His slow smile lacked any mirth whatsoever. “Disrespectful as ever. What are you doing here?” he said.
Phoebe’s stomach hardened. Did he guess she’d just come from Bayview Crest?
She swallowed against the rising bile in her throat. “How is my presence here any of your concern?”
A glint of malice and anger flashed across his face. “You are like your parents, thinking you are superior to the British,” he hissed.
Why would he believe her parents thought themselves superior?
Her parents weren’t like that at all.

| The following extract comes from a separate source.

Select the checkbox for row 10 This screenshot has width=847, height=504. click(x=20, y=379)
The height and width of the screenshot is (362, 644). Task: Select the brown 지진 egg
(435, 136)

Hadn’t the Rosses just discussed the shared moor and sheep with her parents when they’d come to visit?
He must have seen how cordial and polite they were.
Except when they were forcing her to marry, that is.
Her terror increased tenfold when Ross’s hand went to rest on the holstered pistol at his hip. Her adrenaline spiked, readying her body for action, but the dagger tucked in her garter would be no match for his pistol
She had no doubt he would relish shooting her and Aila in broad daylight if he suspected she was a Jacobite spying on an English lieutenant general.
She would never forgive herself if any harm came to an innocent like Aila.
Phoebe’s head snapped towards approaching riders when distant clopping hooves sounded. When Phoebe made out the familiar figures coming towards them from the direction of the cattle market, her sigh of relief was audible.
Phoebe jumped down from their wagon and ran into the direct path of the two oncoming riders. She promised to chastise herself later for her reckless action as she called out for Slade and Peter.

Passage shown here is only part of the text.